Kabir Khan's upcoming web series remembers forgotten heroes of Azad Hind Fauj

The five-episode series is titled 'The Forgotten Army: Azaadi ke liye'

kabir Kabir Khan | Sanjay Ahlawat

They fought for freeing India from foreign rule. Thousands of them died in the effort. Those who survived to see India as an independent state realised that their role in the effort was pushed into a footnote in history books. Forgotten, perhaps was the better state. For when remembered, their legacy was always viewed in a bittersweet fashion. They had joined forces with the enemies of their rulers; they were considered traitors. In free India, these soldiers weren't allowed to join the Army, neither did they get the pension granted to freedom fighters.

Who were these 45,000 odd soldiers, men and women, of the forgotten army, the Azad Hind Fauj? Filmmaker Kabir Khan's upcoming Amazon original The Forgotten Army: Azaadi ke liye takes viewers to the Singapore of the early 1940s, to the thick jungles of Burma and the fighting fields of northeast India. It takes them to Manipur where these soldiers first unfurled the tricolour on mainland India, in 1944.

“The stories of these soldiers is one that I have been wanting to tell ever since I passed out from film school,'' said Khan in an interaction with THE WEEK. “My first project was a documentary I had made on the Azad Hind Fauj in the 1990s. I was fortunate then to have met many of these officers—Gurbaksh Singh Dhillon and Captain Laxmi Sahgal—and heard the stories first hand. I have had my script ready ever since.''

Khan, however, said he wanted to wait till he had matured as a filmmaker. Then came a new platform, that of web series, and he realised it was more suitable for the scale of his narrative. In a typical film, there are compulsions of time, and also, with historical stories, of having to simplify the story itself.

The Azad Hind Fauj is intricately associated with Subhas Chandra Bose, who revived it and helmed the charge in the struggle against the Empire. Khan's web series, however, is not so much about Bose as it is about the forgotten soldiers, those who gave Bose the name he is more fondly remembered by, Netaji. “Imagine their patriotism, their drive and valour. How brave were those men and women. Twenty-seven thousand of them died fighting to liberate the country, and for all their effort, they were branded as traitors and charged with waging war against the nation.

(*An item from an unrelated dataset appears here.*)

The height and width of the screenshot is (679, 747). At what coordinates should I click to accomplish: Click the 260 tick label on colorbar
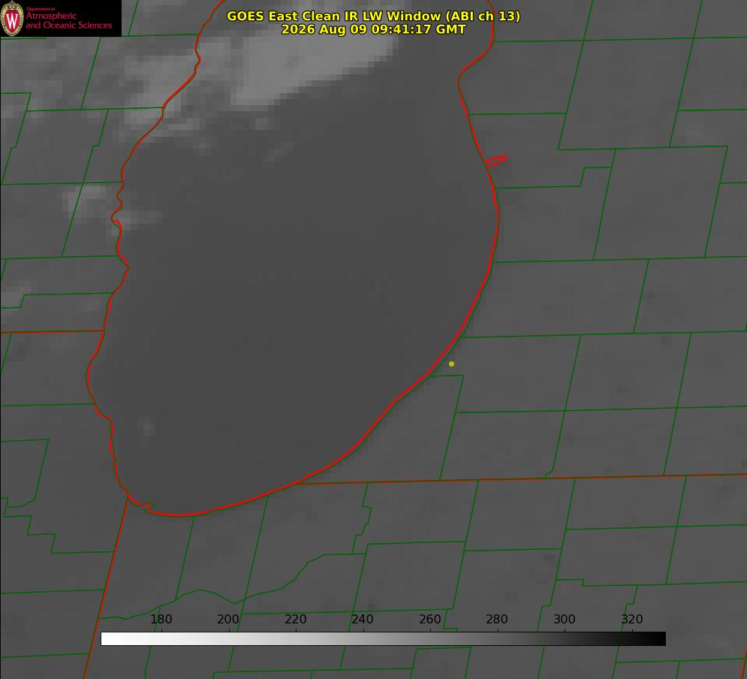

They are a forgotten chapter in our history, and this story is an effort to make people realise of their existence. Of their dreams and efforts,'' said Khan.

Bose's association with Adolf Hitler is a dark blot in history. “But people know so little even about that association or the compulsions that made him seek that alliance. I want people to know more about the history of the time. They are free to judge Bose and these soldiers, but at least they should know who these people were.''

Khan is among those fortunate filmmakers who had access to original sources of information. During the making of his documentary, he had traced the journey of the army from Singapore to India with erstwhile members of the Fauj. The notes he took while interacting with those veterans is the backbone of his story, though he has accessed material from personal diaries and also from places like London's Imperial War Museum and archives in Japan.

It has taken two years to make The Forgotten Army: Azaadi ke liye.

Most of the series has been shot in the jungles on the border of Thailand and Myanmar, where it was easy to recreate the sites of the actual battle in Manipur and Kohima, too. Recreating the Singapore of the 1940s was a labour of love, the modern city nation of present day is a far cry from the Singapore of 75 years ago.

The protagonists of Khan's story are fictional, but they are actually an amalgamation of several real heroes. The hero, essayed by Sunny Kaushal, is Dhillon, Prem Sahgal and Shah Nawaz Khan rolled into one. These three were the officers who were tried at the famous Red Fort trials for “waging war against the King''. The female lead, Sharvari is a combination of the feisty Lakshmi Sahgal and Janaki Thevar, both of whom commanded the Rani of Jhansi regiment of the Azad Hind Fauj.

The web series ends in 1945, with the surrender of the army in Singapore. Khan is not usually known for sequels. “Even if my movies have sequels, they are made by others,'' he said, but added that the Red Fort trials and their consequences have enough material for another story.

Do we see a sequel working in his mind? Who knows, he said.